**Page extract:**
** Start **

KENDAL AND WINDERMERE RAILWAY.

* * * * *

TWO LETTERS

RE-PRINTED FROM THE MORNING POST.

REVISED, WITH ADDITIONS.

* * * * *

KENDAL: 

PRINTED BY E. BRANTHWAITE AND SON.

[1844.]

NOTE.

See Preface in Vol.  I. for details on these Letters, &c.  G.

SONNET ON THE PROJECTED KENDAL AND WINDERMERE RAILWAY.

    Is then no nook of English ground secure
    From rash assault?  Schemes of retirement sown
    In youth, and mid the busy world kept pure
    As when their earliest flowers of hope were blown,
    Must perish;—­how can they this blight endure? 
    And must he too the ruthless change bemoan
    Who scorns a false utilitarian lure
    Mid his paternal fields at random thrown? 
    Baffle the threat, bright Scene, from Orrest-head
    Given to the pausing traveller’s rapturous glance: 
    Plead for thy peace, thou beautiful romance
    Of nature; and, if human hearts be dead,
    Speak, passing winds; ye torrents, with your strong
    And constant voice, protest against the wrong.

** End **

**Dataset content:**
** Start **

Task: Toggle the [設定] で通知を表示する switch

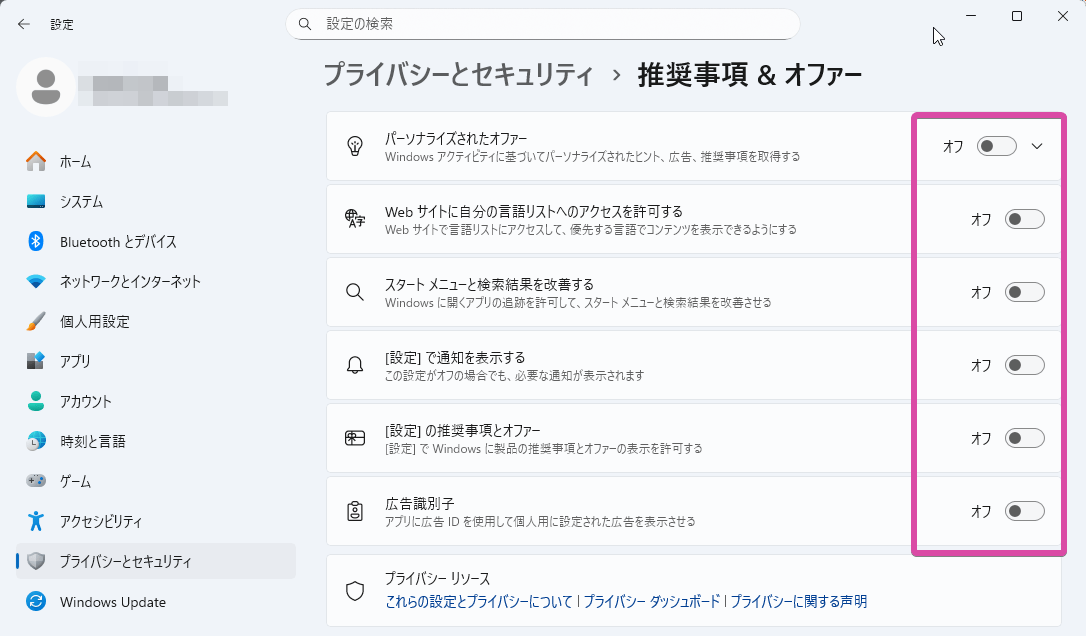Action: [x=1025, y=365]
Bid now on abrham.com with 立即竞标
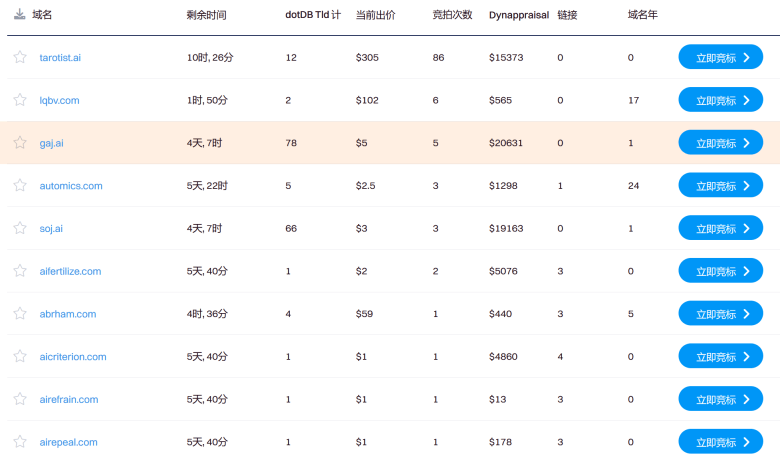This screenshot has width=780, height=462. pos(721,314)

** End **

Write what follows the sonnet at the end of the Kendal and Windermere Railway pamphlet above, beginning right after its last line.

     WILLIAM WORDSWORTH.  Rydal Mount, October 12th, 1844.

The degree and kind of attachment which many of the yeomanry feel to their small inheritances can scarcely be over-rated.  Near the house of one of them stands a magnificent tree, which a neighbour of the owner advised him to fell for profit’s sake.  ‘Fell it,’ exclaimed the yeoman, ‘I had rather fall on my knees and worship it.’  It happens, I believe, that the intended railway would pass through this little property, and I hope that an apology for the answer will not be thought necessary by one who enters into the strength of the feeling.

W.W.

KENDAL AND WINDERMERE RAILWAY.

* * * * *

No.  I.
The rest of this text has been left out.